Another Simple Kind of Loud Speaker.--Another loud speaker, see Fig. 66, is known as the Amplitone [Footnote: Made by the American Pattern, Foundry and Machine Co., 82 Church Street, N. Y. C.] and it likewise makes use of the headphones as the sound producer. This device has a cast metal horn which improves the quality of the sound, and all you have to do is to slip the headphones on the inlet tubes of the horn and it is ready for use. The two headphones not only give a longer volume of sound than where a single one is used but there is a certain blended quality which results from one phone smoothing out the imperfections of the other.

A Third Kind of Simple Loud Speaker.--The operation of the Amplitron, [Footnote: Made by the Radio Service Co., 110 W. 40th Street, N. Y.] as this loud speaker is called, is slightly different from others used for the same purpose. The sounds set up by the headphone are conveyed to the apex of an inverted copper cone which is 7 inches long and 10 inches in diameter. Here it is reflected by a parabolic mirror which greatly amplifies the sounds. The amplification takes place without distortion, the sounds remaining as clear and crisp as when projected by the transmitting station. By removing the cap from the receiver the shell is screwed into a receptacle on the end of the loud speaker and the instrument is ready for use. It is pictured in Fig. 67.

A Super Loud Speaker.--This loud speaker, which is known as the Magnavox Telemegafone, was the instrument used by Lt. Herbert E. Metcalf, 3,000 feet in the air, and which startled the City of Washington on April 2, 1919, by repeating President Wilson's Victory Loan Message from an airplane in flight so that it was distinctly heard by 20,000 people below.

This wonderful achievement was accomplished through the installation of the Magnavox and amplifiers in front of the Treasury Building. Every word Lt. Metcalf spoke into his wireless telephone transmitter was caught and swelled in volume by the Telemegafones below and persons blocks away could hear the message plainly. Two kinds of these loud speakers are made and these are: (1) a small loud speaker for the use of operators so that headphones need not be worn, and (2) a large loud speaker for auditorium and out-door audiences.

Photograph unavailable--original © Underwood and Underwood.
World's Largest Loud Speaker ever made. Installed in Lytle Park, Cincinnati, Ohio, to permit President Harding's Address at Point Pleasant, Ohio, during the Grant Centenary Celebration to be heard within a radius of one square.

Either kind may be used with a one- or two-step amplifier or with a cascade of half a dozen amplifiers, according to the degree of loudness desired. The Telemegafone itself is not an amplifier in the true sense inasmuch as it contains no elements which will locally increase the incoming current. It does, however, transform the variable electric currents of the wireless receiving set into sound vibrations in a most wonderful manner.

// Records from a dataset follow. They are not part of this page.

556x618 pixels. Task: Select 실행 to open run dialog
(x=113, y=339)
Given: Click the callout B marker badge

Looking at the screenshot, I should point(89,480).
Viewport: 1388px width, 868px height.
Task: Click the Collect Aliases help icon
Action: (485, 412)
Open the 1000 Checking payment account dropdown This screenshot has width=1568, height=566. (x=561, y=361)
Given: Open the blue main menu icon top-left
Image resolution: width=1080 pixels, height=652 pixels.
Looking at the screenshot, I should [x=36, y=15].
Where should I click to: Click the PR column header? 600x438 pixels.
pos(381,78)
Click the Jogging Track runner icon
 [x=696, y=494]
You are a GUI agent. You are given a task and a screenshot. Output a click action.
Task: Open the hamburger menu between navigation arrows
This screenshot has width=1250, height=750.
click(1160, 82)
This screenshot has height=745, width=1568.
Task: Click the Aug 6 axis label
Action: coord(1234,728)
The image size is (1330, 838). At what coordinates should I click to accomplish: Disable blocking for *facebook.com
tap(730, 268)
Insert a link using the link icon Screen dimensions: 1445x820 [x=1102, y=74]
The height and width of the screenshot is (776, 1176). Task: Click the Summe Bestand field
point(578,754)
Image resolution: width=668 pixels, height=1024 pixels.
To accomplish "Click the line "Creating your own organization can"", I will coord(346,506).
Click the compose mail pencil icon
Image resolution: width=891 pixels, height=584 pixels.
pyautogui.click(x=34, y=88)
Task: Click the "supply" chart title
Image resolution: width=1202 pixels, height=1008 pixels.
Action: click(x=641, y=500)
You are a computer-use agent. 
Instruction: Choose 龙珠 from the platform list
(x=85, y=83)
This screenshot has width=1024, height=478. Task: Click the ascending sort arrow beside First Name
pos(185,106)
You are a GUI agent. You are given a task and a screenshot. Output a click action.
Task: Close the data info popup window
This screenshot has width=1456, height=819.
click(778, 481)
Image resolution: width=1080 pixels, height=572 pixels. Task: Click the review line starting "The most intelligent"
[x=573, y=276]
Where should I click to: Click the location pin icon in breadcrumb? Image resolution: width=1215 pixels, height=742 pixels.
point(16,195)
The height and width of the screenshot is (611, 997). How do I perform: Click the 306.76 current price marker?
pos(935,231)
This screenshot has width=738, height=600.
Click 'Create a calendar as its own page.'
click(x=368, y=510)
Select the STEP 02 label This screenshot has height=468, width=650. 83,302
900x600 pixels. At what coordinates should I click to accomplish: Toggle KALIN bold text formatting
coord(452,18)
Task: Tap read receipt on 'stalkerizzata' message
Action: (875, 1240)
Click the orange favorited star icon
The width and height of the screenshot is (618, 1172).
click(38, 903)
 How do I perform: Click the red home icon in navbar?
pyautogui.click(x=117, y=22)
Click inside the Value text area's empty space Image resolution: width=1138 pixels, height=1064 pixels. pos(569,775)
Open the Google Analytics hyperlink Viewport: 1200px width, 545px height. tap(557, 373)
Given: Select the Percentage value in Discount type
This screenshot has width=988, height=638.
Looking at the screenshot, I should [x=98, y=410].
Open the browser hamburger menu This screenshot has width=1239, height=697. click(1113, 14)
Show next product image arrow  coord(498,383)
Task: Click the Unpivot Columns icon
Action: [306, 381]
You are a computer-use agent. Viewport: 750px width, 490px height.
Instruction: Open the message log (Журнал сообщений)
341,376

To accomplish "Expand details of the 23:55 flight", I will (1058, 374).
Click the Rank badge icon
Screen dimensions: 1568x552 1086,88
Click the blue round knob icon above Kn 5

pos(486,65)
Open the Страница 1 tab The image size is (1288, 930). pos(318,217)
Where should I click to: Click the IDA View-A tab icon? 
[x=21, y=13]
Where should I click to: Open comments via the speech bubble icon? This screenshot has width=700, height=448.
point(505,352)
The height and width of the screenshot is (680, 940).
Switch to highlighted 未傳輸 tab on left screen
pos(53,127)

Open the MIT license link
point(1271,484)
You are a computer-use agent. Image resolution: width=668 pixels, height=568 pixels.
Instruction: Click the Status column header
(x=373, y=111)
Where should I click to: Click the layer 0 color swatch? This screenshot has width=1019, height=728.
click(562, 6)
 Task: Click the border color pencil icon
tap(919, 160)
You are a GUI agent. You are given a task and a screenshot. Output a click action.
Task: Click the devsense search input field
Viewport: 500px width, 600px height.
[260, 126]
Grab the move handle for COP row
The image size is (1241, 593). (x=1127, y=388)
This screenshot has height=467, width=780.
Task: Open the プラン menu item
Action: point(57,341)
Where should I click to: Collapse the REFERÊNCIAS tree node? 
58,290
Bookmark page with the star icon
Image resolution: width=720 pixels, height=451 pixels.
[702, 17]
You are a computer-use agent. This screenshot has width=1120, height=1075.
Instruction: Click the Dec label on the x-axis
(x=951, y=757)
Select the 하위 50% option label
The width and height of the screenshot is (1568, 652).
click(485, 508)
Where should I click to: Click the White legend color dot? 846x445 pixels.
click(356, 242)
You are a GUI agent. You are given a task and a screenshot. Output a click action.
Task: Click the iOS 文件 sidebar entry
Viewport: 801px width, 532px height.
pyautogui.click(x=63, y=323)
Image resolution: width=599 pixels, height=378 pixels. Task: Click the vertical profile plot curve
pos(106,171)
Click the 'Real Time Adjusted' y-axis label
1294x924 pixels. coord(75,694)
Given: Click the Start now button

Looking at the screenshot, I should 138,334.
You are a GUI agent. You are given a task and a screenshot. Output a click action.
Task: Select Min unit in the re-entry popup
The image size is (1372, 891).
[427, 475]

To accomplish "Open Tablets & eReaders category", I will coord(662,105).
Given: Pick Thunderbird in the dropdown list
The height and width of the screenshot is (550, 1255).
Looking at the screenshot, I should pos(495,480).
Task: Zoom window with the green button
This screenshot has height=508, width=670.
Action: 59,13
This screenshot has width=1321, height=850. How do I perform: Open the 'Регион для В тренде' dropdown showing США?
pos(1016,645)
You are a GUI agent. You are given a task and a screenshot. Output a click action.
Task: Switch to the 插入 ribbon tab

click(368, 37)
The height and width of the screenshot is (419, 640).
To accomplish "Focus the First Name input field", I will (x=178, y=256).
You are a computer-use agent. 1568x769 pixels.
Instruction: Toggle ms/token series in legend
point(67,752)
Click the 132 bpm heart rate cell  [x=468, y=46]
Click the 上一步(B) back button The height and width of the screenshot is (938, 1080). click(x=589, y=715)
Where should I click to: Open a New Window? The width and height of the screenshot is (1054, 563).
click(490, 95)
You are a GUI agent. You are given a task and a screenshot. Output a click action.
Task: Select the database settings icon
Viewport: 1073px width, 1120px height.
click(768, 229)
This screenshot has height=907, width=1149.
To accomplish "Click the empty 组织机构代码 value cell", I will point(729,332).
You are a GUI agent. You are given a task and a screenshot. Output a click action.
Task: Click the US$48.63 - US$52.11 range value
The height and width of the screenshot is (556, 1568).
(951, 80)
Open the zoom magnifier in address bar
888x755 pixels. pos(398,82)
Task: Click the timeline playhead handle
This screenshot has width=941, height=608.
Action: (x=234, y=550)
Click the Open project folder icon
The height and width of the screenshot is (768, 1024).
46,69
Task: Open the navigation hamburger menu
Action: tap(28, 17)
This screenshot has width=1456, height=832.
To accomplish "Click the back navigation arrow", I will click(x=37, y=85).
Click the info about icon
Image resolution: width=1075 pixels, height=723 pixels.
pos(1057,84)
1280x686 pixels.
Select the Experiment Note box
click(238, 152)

A telemegafone of either kind is formed of: (1) a telephone receiver of large proportions, (2) a step-down induction coil, and (3) a 6 volt storage battery that energizes a powerful electromagnet which works the diaphragm. An electromagnet is used instead of a permanent magnet and this is energized by a 6-volt storage battery as shown in the wiring diagram at A in Fig. 68. One end of the core of this magnet is fixed to the iron case of the speaker and together these form the equivalent of a horseshoe magnet. A movable coil of wire is supported from the center of the diaphragm the edge of which is rigidly held between the case and the small end of the horn. This coil is placed over the upper end of the magnet and its terminals are connected to the secondary of the induction coil. Now when the coil is energized by the current from the amplifiers it and the core act like a solenoid in that the coil tends to suck the core into it; but since the core is fixed and the coil is movable the core draws the coil down instead. The result is that with every variation of the current that flows through the coil it moves up and down and pulls and pushes the diaphragm down and up with it. The large amplitude of the vibrations of the latter set up powerful sound waves which can be heard several blocks away from the horn. In this way then are the faint incoming signals, speech and music which are received by the amplifying receiving set reproduced and magnified enormously. The Telemegafone is shown complete at B.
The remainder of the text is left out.